Los viejos colegas de tantas fiestas iban llegando y bebían chupitos de vodka helados. Algunos habían acudido con sus parejas, pero Inger amaneció sola. Estaba más bella que nunca, con una blusa entallada azul marino y largos pendientes que colgaban hasta más abajo de su melena corta.
Jaime se las arregló para sentarse a su lado en la cena y volvieron a reír con la complicidad de antaño. Se atrevió a preguntarle por su novio y ella le desveló que habían cortado. Bailaron y bailaron. Él no paraba de beber vodka y volvió a besarla, a introducir la lengua en su boca, la mano bajo su blusa. En esta ocasión, ella no lo rechazó, sino que su lengua emprendió un largo viaje junto a la de él. Lástima que, a los pocos minutos, Jaime comenzara a sentir que se desmayaba. Se excusó y acabó inconsciente sobre la taza del váter.
A la mañana siguiente, cuando despertó, el apartamento parecía Sarajevo sitiado. Su amigo ya estaba en pie portando la cafetera humeante. “Pero tío, ¡cómo se te ocurrió beber así cuando la tenías en el bote!”. Le contó que Inger había bailado sin parar hasta las cinco de la madrugada en una discoteca de Oslo, y Jaime se lamentó amargamente de haber metido la pata con el vodka. Al día siguiente volvía a Barcelona.

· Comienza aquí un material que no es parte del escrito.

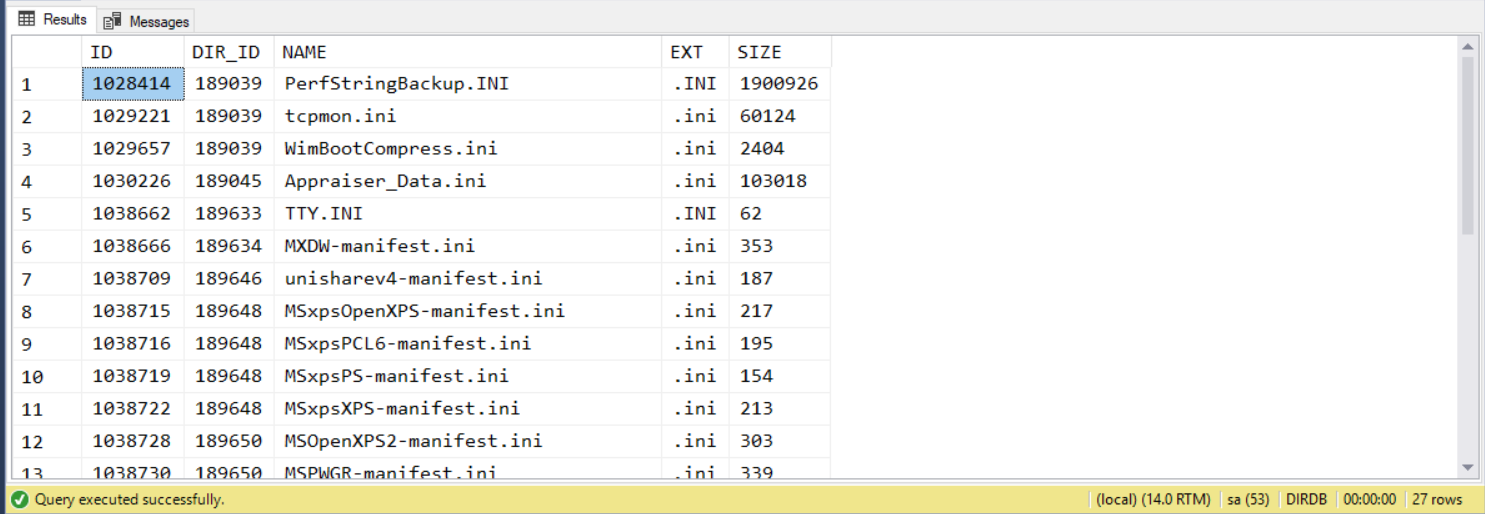Click the scroll up arrow

[1467, 47]
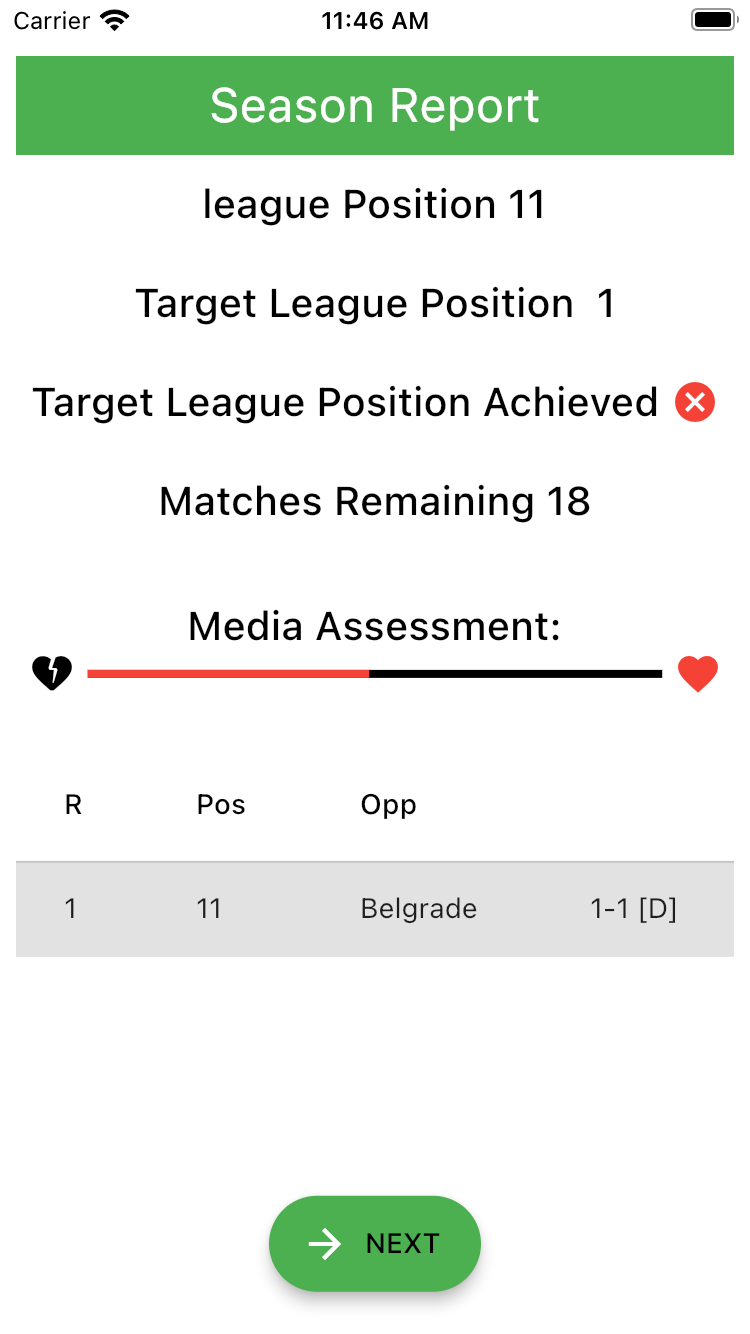Tap the 11:46 AM clock
This screenshot has width=750, height=1334.
point(375,21)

Pensó en escribirle largas cartas a diario —por aquel entonces no existían las redes sociales—. Pensó también en coger un avión, presentarse en Bergen con lo puesto y llamar a la puerta de casa de sus padres… ¡Podía hacerlo! Acababa de terminar la carrera, tenía un dinerillo ahorrado para el vuelo y ningún compromiso…
***
Ahora, frente a la vieja estantería del carrer d’Amigó, con La maldición de los Dain entre las manos, recuerda que nunca llegó a leerlo, como nunca escribió aquellas largas cartas, ni cogió avión alguno con destino a Noruega… Relee la palabra Bergen de la postal y nota como si su fantasma saliera del cuerpo y viajara hasta esa ciudad noruega en el presente.
Las tetas de Inger Nilsen ya no son melocotones, se han vuelto más grandes y caídas tras amamantar a dos niños que ahora juegan a la PlayStation. Jaime y ella abrieron un bufete de abogados en el centro de Bergen y, por las tardes, él se queda cuidando a los niños y tratando de escribir una novela que sueña con publicar en una gran editorial. Por las noches, a la luz de la luna que penetra por la ventana del dormitorio, rodeado de silencio, estira suavemente de los largos pezones de Inger.

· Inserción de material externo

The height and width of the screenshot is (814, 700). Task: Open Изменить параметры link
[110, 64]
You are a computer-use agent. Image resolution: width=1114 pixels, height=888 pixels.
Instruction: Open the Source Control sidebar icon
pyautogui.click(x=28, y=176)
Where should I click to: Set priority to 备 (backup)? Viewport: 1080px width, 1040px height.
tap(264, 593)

Pero de pronto su fantasma tiembla, titila, desaparece de Bergen para volver a Barcelona: a la estantería de casa de sus padres, al libro jamás leído… Finalmente decide llevárselo: seguirá sin abrirlo, porque ya no le apetece leer a Hammett, pero la cubierta de Daniel Gil y la postal del gato negro, que ahora parece interpelarlo con la mirada, se han convertido para él en fetiches del pasado.
Cuando se despide de su madre y sale al barrio de Sant Gervasi no ve apenas gente ni coches, es una tarde de verano y casi todos se han marchado a la Costa Brava. Pasa por delante del mercat Galvany; compra un bocadillo de pan con tomate y fuet y un melocotón; se encamina al Turó Park.
Sentado en un banco junto al estanque de los nenúfares, contempla la estatua conocida como La ben plantada, obra de la escultora Eloísa Cerdán. Representa a una mujer de cuerpo entero fundida en hierro, singularmente bella y serena. Y mientras muerde el melocotón, imagina que la estatua es Inger, que lo mira y le sigue hablando en silencio.